Current account deficit to remain wide
Colombia’s large twin deficits (in current and fiscal accounts) make it vulnerable to a global downturn. Current account deficit widened in 2019, due to a larger trade deficit in a context of lower fuel and extractive exports and higher imports, a tendency that should not strongly move in in 2020. Alongside, foreign direct investments are not enough to fully cover the external deficit. Non-resident holdings of local-currency government bonds are another risk factor (roughly 23 bi USD or 7% of GDP). Flows into this asset class were one of the main financing sources of current account deficits in the last few years. Moreover, external debt stands at roughly 42.7% of GDP (54% is owned by the public sector and 46% by the private sector). As such, to improve the country´s external pillars, central bank solidified its international reserves between September 2018 and May 2019. The renewal of the USD 11 billion IMF Flexible Credit Line in May 2019 provides for an additional liquidity cushion (covers around 2.6 months of imports).

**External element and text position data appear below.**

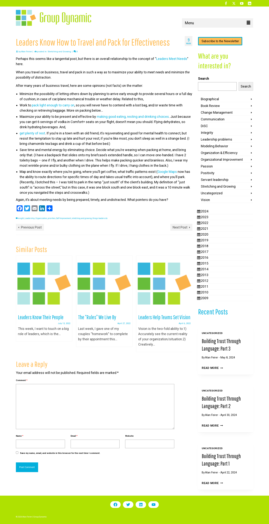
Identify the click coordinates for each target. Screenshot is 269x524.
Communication (213, 119)
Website (129, 436)
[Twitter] (233, 3)
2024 (204, 211)
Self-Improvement (63, 218)
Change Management (217, 112)
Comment (21, 380)
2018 (204, 246)
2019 (204, 240)
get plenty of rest (32, 133)
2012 (204, 281)
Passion (207, 166)
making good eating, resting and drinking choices (133, 117)
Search (203, 78)
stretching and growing (82, 218)
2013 (204, 275)
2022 (204, 223)
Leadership (30, 218)
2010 (204, 292)
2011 (204, 286)
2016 (204, 257)
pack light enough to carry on (53, 105)
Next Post (180, 227)
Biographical (210, 99)
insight (21, 218)
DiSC (204, 126)
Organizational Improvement (222, 159)
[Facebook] (226, 3)
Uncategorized (211, 193)
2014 (204, 269)
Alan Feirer (26, 51)
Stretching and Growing (59, 51)
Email (74, 436)
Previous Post (31, 227)
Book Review (210, 106)
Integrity (207, 133)
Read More (212, 368)
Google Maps (167, 172)
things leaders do (99, 218)
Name (19, 436)
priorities (51, 218)
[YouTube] (241, 3)
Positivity (207, 173)
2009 (204, 298)
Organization (41, 218)
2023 (204, 217)
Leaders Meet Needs (171, 59)
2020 (204, 234)
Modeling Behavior (214, 146)
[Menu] (217, 23)
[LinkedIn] (249, 3)
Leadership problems (216, 139)
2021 (204, 229)
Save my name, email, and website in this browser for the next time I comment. (60, 453)
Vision (205, 200)
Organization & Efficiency (219, 153)
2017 (204, 252)
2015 (204, 263)
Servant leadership (214, 180)
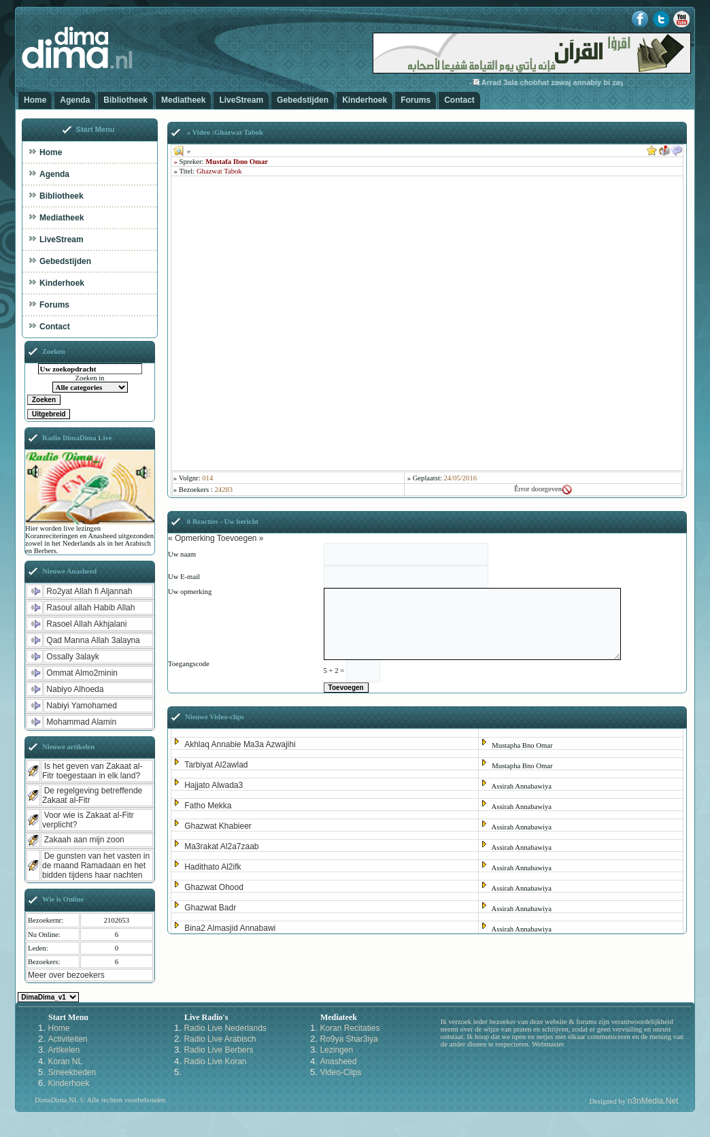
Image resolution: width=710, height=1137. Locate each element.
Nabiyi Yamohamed (81, 705)
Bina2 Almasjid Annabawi (229, 928)
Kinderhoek (364, 100)
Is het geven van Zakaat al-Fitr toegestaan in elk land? (92, 770)
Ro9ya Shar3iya (348, 1039)
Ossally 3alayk (72, 656)
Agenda (75, 100)
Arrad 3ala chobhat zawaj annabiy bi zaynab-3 (573, 82)
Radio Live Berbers (218, 1050)
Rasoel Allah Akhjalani (86, 624)
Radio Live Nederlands (225, 1028)
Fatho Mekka (207, 805)
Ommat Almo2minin (82, 673)
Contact (459, 100)
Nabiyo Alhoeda (74, 689)
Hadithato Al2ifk (212, 867)
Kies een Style (48, 997)
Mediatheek (183, 100)
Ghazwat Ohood (213, 887)
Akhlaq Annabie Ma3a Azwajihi (239, 744)
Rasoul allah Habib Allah (90, 607)
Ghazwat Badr (210, 907)
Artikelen (64, 1050)
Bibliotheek (125, 100)
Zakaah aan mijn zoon (84, 839)
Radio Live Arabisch (220, 1039)
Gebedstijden (302, 100)
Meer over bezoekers (66, 975)
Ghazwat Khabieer (218, 826)
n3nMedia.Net (653, 1101)
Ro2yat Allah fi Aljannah (89, 591)
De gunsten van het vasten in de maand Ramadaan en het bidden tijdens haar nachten (96, 865)
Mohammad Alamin (81, 722)
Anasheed (338, 1061)
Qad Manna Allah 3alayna (92, 640)
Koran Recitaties (349, 1028)
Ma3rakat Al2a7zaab (221, 846)
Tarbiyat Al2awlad (216, 765)
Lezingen (336, 1050)
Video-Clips (340, 1072)
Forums (415, 100)
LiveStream (241, 100)
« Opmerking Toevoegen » (216, 538)
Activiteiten (67, 1039)
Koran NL (65, 1061)
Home (35, 100)
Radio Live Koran (215, 1061)
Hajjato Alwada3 (213, 785)
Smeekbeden (72, 1072)
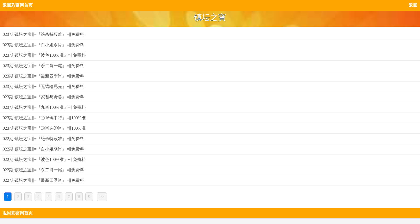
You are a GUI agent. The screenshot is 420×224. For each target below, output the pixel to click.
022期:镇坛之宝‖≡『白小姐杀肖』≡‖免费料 (43, 149)
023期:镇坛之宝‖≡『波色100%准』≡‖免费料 (44, 55)
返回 (413, 5)
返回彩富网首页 (18, 5)
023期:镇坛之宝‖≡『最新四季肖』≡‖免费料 (43, 76)
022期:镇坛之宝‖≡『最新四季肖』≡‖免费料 (43, 180)
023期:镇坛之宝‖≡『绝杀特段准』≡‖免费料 (43, 34)
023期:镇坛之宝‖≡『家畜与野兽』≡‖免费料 (43, 97)
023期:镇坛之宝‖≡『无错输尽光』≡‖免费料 (43, 86)
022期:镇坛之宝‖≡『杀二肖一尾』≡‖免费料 (43, 170)
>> (101, 196)
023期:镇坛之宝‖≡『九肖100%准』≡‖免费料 (44, 107)
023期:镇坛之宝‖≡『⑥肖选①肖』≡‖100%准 (44, 128)
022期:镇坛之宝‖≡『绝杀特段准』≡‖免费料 (43, 138)
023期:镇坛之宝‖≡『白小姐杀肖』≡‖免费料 (43, 45)
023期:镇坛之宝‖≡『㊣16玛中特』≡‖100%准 (44, 117)
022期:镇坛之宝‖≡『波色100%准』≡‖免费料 (44, 159)
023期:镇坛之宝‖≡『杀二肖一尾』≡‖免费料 (43, 65)
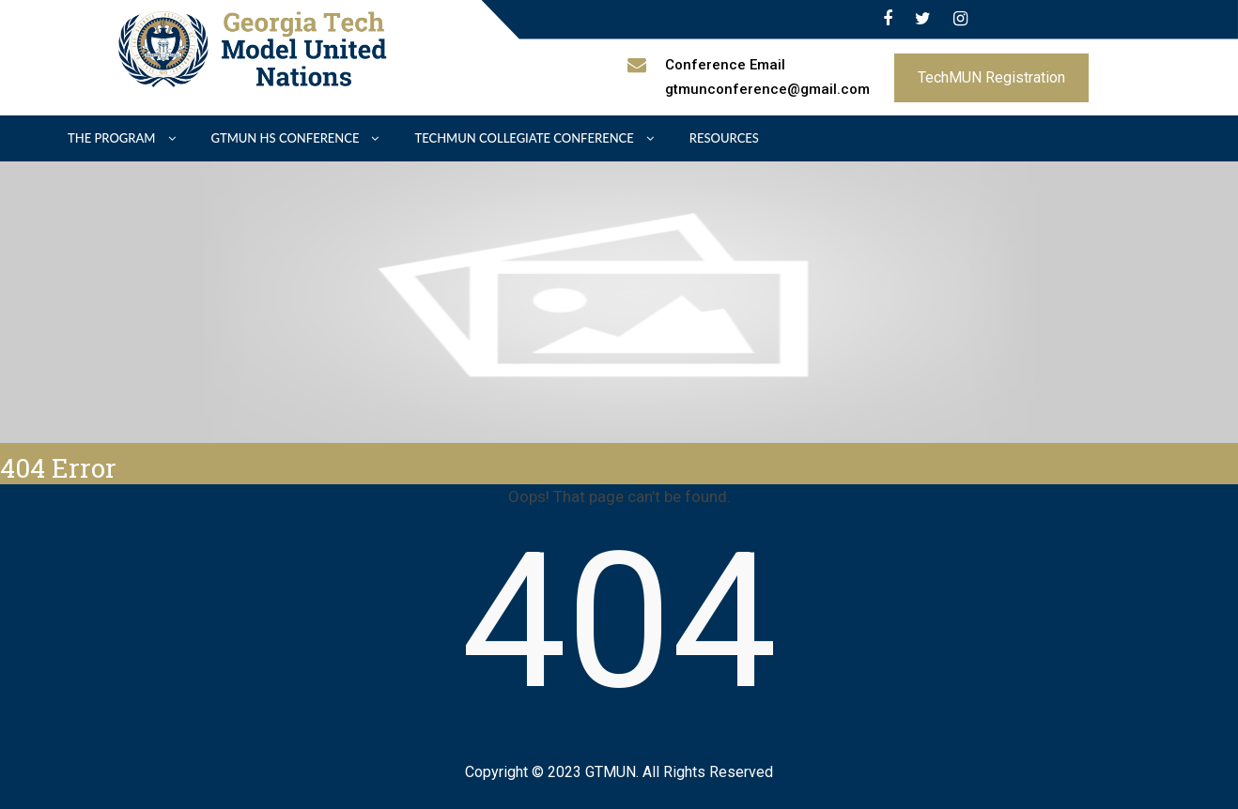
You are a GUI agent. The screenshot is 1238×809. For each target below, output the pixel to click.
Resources (724, 137)
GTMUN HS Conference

The government generally executes a prudent fiscal policy on the back of the fiscal rule introduced in 2011, which aims to curb the central government deficit to a maximum of 1% of GDP by 2022. Nevertheless, the rule was recently suspended due to the necessary expenditures with Venezuelan refugees (generating concerns that it could prompt to a lax in fiscal discipline in subsequent years). IMF estimates the net fiscal costs associated with the migration crisis to peak at 0.4% of GDP by 2020, before gradually retreating over the next five years with the progressive integration of migrants into the economy. Moreover, the 2020 budget starts from very optimistic assumptions (estimates GDP to grow by 4% in 2020), meaning that meeting the 2.2% of GDP deficit target of the central government for 2020 will require some revenue and/or expenditure adjustment. The budget also includes asset sales for this year, but there may be execution risks associated with such sales.
Rising political challenges to be dealt with low political support
President Ivan Duque, from the conservative right wing Democratic Center party (DC), has struggled to pass reforms in the congress due to the minority position of his party in the legislature. Indeed, Mr. Duque has a weak approval rating. In late November 2019, demonstrations erupted across country, based on wide-ranging factors. People protested against the government failure to comply with promised higher resources for public education, the weak implementation of the FARC peace agreement, the labor and pension reforms (not yet presented), the tax reform and the killing of social leaders. Besides, the resignation in early November of the Defence Minister, after being accused of hiding the death of eight minors in a military bombing against dissident guerrillas, has also contributed to the unrest. In reaction, Duque announced a “great national dialogue” on social issues, but the self-appointed union-led National Strike Committee has stuck to its demands for one-on-one talks.
In late December 2019, the Congress approved a modified version of the 2018 tax reform, which the Constitutional Court had ruled as failing to meet part of the required procedural steps. The approved bill includes cutting the corporate tax rate by one percentage point each year, from 33 percent to 30 percent in 2022, a surcharge on profits from the financial sector, electronic billing implementation and higher taxes on beer and carbonated soft drinks. Nevertheless, three modifications made from the original 2018 bill could jeopardize the fiscal account sustainability in the next few years. These are the creation of three days each year in which no VAT will be charged, a VAT refund for the poorest 20% of the population (encompassing roughly 2.8 million citizens) and reduced healthcare contributions for some pensioners (gradual reduction from 12% to 4% in 2021).